Stefan Kania
2023-Oct-18 15:42 UTC
[Samba] Question about silos and Authentication policies
I just installed Samba 4.19.1 (Sernet-packages). Here is my smb.conf on
my DC
-----------------
# Global parameters
[global]
ad dc functional level = 2016
netbios name = ADDC-01
realm = EXAMPLE.NET
server role = active directory domain controller
server services = s3fs, rpc, nbt, wrepl, ldap, cldap, kdc,
drepl, winbindd, ntp_signd, kcc, dnsupdate
workgroup = EXAMPLE
[sysvol]
path = /var/lib/samba/sysvol
read only = No
[netlogon]
path = /var/lib/samba/sysvol/example.net/scripts
read only = No
-----------------
I provisioned my DC with:
-----------
samba-tool domain provision --option="ad dc functional level = 2016"
--function-level=2016 --domain=example --realm=example.net
--host-ip=192.168.56.201 --backend-store=mdb --dns-backend=BIND9_DLZ
--adminpass=Gansgehe1m
-----------
Then I did:
---------
samba-tool domain schemaupgrade --schema=2019
samba-tool domain functionalprep --function-level=2016
samba-tool domain level raise --domain-level=2016 --forest-level=2016
---------
I joined a Windows 10 client. I can start ADUC sites-and-services
DNS-manager from RSAT. But if I try to start "Active Directory
Administrativ Center" to manage auth-policies and silos I getting the
message:
--------
It's not possible to get a connection to any domain
--------
So even if I had switch to FL 2016 I still can't manage auth-policies
and silos via Windows RSAT?
Or did I forget something?
Daniel Müller
2023-Oct-19 07:03 UTC
[Samba] Question about silos and Authentication policies
Hello,
You cannot use Active Directory Administrativ Center because samba has no ADWS
implented.
There where efforts and but ADWS did no reach production status. I think
Catalyst, Andrew Bartlett tried someting, did not finish it.

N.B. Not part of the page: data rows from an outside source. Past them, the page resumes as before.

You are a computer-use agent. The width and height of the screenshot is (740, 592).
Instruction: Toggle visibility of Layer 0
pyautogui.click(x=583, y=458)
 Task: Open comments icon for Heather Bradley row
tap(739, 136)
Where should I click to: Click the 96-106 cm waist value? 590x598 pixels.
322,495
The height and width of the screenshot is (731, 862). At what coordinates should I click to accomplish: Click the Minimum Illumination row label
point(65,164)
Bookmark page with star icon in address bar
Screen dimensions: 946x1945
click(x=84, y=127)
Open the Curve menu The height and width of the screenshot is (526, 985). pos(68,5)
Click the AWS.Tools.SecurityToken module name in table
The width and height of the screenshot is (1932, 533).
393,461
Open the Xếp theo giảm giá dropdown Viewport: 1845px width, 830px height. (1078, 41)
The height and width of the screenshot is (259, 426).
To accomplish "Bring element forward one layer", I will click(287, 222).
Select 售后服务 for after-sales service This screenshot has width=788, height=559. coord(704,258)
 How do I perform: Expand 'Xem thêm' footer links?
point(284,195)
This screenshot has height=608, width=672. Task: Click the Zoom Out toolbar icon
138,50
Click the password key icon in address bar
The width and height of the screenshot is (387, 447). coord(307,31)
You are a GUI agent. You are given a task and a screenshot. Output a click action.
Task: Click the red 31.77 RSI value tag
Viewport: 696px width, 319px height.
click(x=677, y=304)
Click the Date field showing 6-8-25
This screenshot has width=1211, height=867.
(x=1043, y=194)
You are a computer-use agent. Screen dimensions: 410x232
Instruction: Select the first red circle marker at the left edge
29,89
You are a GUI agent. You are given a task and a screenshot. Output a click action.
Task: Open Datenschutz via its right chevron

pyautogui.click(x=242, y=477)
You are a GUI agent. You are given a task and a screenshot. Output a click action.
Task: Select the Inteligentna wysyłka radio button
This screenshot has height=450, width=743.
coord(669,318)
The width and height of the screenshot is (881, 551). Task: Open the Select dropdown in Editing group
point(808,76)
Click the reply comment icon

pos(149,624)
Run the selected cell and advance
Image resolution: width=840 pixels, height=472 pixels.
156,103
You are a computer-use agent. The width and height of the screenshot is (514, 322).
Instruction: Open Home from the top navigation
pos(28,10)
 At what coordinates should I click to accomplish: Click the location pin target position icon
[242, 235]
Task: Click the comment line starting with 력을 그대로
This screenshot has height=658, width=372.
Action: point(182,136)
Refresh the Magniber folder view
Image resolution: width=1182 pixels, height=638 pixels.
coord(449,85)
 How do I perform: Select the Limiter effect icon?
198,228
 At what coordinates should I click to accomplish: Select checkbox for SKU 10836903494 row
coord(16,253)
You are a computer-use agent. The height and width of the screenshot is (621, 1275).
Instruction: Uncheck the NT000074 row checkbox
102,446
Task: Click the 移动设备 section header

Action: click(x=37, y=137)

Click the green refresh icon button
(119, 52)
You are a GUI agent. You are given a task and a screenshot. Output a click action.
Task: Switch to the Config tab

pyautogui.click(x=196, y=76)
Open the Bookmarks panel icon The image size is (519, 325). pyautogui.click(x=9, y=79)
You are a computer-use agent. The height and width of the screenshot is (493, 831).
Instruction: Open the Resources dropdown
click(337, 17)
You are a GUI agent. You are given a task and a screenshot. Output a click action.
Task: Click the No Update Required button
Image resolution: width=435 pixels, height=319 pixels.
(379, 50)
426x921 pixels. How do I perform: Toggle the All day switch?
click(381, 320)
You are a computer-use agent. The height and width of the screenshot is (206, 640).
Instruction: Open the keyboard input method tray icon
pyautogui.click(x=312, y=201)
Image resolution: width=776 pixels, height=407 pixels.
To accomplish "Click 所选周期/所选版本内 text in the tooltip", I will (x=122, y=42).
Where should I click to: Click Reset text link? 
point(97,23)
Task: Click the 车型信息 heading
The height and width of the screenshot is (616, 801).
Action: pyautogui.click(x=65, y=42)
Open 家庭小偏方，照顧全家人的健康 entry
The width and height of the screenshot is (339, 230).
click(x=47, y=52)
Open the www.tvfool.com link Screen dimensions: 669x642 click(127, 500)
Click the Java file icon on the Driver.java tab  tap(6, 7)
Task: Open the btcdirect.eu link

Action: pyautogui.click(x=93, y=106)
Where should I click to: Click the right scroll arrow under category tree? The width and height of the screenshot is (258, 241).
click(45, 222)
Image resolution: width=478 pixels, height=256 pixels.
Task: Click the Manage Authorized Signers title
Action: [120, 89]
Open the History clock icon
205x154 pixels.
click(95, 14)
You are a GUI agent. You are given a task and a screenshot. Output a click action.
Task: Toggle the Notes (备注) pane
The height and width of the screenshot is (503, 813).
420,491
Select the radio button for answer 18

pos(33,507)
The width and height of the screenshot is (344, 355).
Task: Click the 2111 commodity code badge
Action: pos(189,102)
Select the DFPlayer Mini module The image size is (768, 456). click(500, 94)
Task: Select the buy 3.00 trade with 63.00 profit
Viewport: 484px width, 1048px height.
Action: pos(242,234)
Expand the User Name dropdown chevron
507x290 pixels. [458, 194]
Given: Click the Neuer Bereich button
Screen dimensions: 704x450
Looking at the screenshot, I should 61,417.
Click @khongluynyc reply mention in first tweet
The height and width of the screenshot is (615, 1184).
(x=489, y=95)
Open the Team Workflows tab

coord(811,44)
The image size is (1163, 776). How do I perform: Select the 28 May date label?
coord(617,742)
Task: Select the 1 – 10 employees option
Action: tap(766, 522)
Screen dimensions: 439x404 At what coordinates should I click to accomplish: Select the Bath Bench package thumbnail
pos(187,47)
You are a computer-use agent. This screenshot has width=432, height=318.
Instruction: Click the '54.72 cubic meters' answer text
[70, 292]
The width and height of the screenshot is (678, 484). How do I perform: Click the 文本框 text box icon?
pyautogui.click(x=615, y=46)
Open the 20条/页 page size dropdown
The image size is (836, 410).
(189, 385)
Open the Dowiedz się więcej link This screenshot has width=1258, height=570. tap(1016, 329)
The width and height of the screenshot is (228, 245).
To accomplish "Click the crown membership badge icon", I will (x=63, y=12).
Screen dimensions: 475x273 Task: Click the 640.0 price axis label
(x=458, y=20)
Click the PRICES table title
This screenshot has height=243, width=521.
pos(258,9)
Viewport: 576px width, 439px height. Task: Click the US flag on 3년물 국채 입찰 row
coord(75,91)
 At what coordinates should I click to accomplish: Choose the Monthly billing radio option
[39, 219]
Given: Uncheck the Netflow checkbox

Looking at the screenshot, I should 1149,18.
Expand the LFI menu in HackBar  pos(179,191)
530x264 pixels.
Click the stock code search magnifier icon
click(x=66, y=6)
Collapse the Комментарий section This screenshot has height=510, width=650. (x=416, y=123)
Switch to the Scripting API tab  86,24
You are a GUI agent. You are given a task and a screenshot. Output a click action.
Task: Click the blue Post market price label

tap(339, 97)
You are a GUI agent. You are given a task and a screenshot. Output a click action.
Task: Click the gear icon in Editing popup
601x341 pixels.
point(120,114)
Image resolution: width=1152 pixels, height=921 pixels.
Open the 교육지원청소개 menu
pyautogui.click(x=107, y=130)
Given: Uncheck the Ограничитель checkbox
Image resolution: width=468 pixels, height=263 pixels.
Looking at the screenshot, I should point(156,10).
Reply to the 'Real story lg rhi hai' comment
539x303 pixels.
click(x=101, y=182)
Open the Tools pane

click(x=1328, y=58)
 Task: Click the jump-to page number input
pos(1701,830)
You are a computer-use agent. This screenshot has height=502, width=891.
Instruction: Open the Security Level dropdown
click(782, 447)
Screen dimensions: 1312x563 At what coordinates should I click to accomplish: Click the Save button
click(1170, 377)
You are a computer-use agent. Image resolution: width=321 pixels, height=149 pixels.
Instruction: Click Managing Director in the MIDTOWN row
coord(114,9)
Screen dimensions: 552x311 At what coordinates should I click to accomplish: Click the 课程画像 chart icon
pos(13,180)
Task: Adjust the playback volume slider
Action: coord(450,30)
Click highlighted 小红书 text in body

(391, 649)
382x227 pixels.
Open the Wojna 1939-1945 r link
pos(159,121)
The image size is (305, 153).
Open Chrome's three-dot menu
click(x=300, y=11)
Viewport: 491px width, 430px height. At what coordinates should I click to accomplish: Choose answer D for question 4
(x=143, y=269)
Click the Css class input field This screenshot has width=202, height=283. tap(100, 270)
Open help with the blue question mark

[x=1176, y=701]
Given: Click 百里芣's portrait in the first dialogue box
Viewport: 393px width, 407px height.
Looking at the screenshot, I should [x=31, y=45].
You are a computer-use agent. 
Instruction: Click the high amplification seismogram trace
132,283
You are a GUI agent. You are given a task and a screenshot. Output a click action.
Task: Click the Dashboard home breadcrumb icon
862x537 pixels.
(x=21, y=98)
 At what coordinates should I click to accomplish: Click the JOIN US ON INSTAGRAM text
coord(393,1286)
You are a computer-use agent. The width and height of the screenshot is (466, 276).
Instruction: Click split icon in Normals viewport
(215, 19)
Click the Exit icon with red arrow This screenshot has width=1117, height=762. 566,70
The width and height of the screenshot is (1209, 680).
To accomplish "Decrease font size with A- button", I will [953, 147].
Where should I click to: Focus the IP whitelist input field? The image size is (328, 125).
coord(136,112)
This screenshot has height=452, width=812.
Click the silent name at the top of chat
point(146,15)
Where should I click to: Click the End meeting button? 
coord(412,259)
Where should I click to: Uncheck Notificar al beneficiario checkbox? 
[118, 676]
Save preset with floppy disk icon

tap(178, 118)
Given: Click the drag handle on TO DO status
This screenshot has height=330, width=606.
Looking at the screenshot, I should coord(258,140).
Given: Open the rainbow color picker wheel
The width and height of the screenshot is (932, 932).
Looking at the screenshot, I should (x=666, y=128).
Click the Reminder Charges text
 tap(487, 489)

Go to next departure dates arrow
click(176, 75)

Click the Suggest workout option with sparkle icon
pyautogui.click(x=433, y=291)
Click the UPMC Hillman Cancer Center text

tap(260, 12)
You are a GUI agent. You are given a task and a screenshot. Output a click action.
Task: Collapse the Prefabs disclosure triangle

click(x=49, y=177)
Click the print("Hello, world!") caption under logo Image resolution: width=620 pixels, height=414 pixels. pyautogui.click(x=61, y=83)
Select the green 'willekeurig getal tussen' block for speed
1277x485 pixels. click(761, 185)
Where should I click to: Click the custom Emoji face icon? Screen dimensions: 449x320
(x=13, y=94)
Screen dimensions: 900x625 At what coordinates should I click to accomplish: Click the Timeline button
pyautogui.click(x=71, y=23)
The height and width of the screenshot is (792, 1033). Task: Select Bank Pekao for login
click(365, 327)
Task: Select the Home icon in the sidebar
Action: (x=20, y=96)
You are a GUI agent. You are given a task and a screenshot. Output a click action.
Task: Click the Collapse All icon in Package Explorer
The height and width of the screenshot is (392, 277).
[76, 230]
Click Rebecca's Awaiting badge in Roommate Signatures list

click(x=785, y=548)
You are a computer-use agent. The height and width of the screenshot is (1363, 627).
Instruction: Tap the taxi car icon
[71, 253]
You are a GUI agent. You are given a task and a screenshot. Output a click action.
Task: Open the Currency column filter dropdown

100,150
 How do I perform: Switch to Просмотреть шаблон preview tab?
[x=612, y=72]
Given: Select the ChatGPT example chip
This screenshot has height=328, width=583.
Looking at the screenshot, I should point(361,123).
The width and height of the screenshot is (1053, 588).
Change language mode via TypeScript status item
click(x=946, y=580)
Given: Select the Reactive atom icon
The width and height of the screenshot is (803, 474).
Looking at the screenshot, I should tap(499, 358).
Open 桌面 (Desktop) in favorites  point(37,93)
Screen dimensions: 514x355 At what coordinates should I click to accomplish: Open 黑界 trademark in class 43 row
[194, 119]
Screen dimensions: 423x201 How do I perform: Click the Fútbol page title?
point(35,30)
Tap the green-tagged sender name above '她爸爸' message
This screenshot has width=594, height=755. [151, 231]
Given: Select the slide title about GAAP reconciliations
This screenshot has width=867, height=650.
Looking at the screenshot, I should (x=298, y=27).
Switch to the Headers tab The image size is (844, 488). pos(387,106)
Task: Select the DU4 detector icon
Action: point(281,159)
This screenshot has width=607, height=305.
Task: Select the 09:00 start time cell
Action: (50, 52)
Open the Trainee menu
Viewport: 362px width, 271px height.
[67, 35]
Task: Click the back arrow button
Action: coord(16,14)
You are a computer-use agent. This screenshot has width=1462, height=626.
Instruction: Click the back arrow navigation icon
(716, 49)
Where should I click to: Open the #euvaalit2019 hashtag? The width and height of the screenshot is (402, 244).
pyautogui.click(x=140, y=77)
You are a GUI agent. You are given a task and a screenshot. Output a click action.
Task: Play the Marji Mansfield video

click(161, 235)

Yes you need to use the old RSAT.
Gretings
Daniel
EDV Daniel M?ller
Leitung EDV
Tropenklinik Paul-Lechler-Krankenhaus
-----Urspr?ngliche Nachricht-----
Von: Stefan Kania via samba [mailto:samba at lists.samba.org]
Gesendet: Mittwoch, 18. Oktober 2023 17:43
An: Samba List <samba at lists.samba.org>
Betreff: [Samba] Question about silos and Authentication policies
I just installed Samba 4.19.1 (Sernet-packages). Here is my smb.conf on my DC
-----------------
# Global parameters
[global]
ad dc functional level = 2016
netbios name = ADDC-01
realm = EXAMPLE.NET
server role = active directory domain controller
server services = s3fs, rpc, nbt, wrepl, ldap, cldap, kdc, drepl,
winbindd, ntp_signd, kcc, dnsupdate
workgroup = EXAMPLE
[sysvol]
path = /var/lib/samba/sysvol
read only = No
[netlogon]
path = /var/lib/samba/sysvol/example.net/scripts
read only = No
-----------------
I provisioned my DC with:
-----------
samba-tool domain provision --option="ad dc functional level = 2016"
--function-level=2016 --domain=example --realm=example.net
--host-ip=192.168.56.201 --backend-store=mdb --dns-backend=BIND9_DLZ
--adminpass=Gansgehe1m
-----------
Then I did:
---------
samba-tool domain schemaupgrade --schema=2019 samba-tool domain functionalprep
--function-level=2016 samba-tool domain level raise --domain-level=2016
--forest-level=2016
---------
I joined a Windows 10 client. I can start ADUC sites-and-services DNS-manager
from RSAT. But if I try to start "Active Directory Administrativ
Center" to manage auth-policies and silos I getting the
message:
--------
It's not possible to get a connection to any domain
--------
So even if I had switch to FL 2016 I still can't manage auth-policies and
silos via Windows RSAT?
Or did I forget something?
Stefan Kania
2023-Oct-20 17:57 UTC
[Samba] Question about silos and Authentication policies
Now I created a policy with: --------- samba-tool domain auth policy create --enforce --name winclient-pol --------- and a silo with: --------- samba-tool domain auth silo create --enforce --name=winclient-silo The I add the following objects to the silo --------- samba-tool domain auth silo member add --name=winclient-silo --member=padmin samba-tool domain auth silo member add --name=winclient-silo --member=winclient\$ --------- Then assigning the policy to the silo with: ------------- samba-tool domain auth silo modify --name=winclient-silo --policy=winclient-pol ------------- The next step would be to assign the silo to the user and the host, but I don't see any option in "samba-tool domain auth ..." to do this. The same with adding the host to the policy. On a windows-System I would do this with "ADAC" But I can't use it with a samba-DC. Is there a way to do it with samba-tool, or any other tool?